According to Ford CEO Jim Farley, “It takes 40 percent less labor to make an electric car.” The company is finding ways to utilize its large unionized workforce to make more parts in-house. That could mean, of course, that parts suppliers to Ford will be given less business in the future. With fewer laborers needed overall in the heavily unionized auto industry, will electric cars be responsible for the further decline of auto unions? Claire Bushey reports in the Financial Times:

The transition to electric vehicles is widely expected to reduce the number of jobs in the auto industry because they are assembled from fewer parts compared with cars powered by internal combustion engines.

The sector has been heavily unionised for decades, paying wages that placed blue-collar workers in the middle class. The United Auto Workers union estimated in 2018 that the transition to EVs could cost 35,000 jobs out of the 400,000 workers it represents.

Potential job losses have been predicted elsewhere, too. A report from a German working group found that the country’s car sector could lose 400,000 jobs over the next decade amid a shift to electric power.

Farley has said since July that Ford has “too many people”. In August, it cut 3,000 employees and contract workers, with executives calling the company’s cost structure “uncompetitive” compared to other carmakers. Ford had 183,000 employees at the end of 2021.

Carmakers’ traditional supply chains are gradually being replaced with the production of batteries, the most valuable components of electric cars or trucks.
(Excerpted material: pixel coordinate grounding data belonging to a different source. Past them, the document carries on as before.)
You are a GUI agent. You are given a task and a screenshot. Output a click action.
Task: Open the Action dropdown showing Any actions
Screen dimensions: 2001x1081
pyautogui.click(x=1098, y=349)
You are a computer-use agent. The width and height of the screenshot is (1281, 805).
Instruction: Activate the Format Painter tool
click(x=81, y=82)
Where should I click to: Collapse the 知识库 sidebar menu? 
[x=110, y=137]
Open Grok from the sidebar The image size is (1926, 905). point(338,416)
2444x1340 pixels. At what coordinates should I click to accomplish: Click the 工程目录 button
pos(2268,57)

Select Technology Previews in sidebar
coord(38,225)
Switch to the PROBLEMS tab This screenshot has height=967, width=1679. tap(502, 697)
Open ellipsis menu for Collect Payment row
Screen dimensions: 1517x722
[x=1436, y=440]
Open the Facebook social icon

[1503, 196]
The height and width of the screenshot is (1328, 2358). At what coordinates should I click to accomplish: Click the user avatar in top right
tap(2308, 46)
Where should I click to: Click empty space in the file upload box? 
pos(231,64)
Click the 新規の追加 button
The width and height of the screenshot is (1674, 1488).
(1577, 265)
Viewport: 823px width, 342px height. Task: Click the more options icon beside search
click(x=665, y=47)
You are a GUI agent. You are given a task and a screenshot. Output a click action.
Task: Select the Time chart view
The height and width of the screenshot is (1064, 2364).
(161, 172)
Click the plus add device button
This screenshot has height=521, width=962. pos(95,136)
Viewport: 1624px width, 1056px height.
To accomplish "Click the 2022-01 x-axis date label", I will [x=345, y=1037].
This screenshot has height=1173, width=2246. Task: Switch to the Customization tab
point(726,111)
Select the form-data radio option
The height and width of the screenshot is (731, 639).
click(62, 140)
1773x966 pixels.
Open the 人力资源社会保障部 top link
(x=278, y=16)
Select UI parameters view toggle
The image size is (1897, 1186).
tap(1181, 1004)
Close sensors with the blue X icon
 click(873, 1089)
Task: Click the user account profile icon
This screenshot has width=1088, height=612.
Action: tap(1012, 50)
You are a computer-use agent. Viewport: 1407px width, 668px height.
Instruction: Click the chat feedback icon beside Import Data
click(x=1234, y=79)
Tesla and Panasonic have worked together since 2014 to build batteries at the electric carmaker’s first Gigafactory in Nevada.

Ford and General Motors have partnered with battery makers SK Innovation and LG Chem, respectively, to build factories in the US to supply batteries for their expanding EV offerings.

A shift in corporate strategy towards more vertical integration at Ford would hark back to the company’s early days when founder Henry Ford owned forest, iron mines, limestone quarries and even a rubber plantation in Brazil to wholly control the company’s supply chain.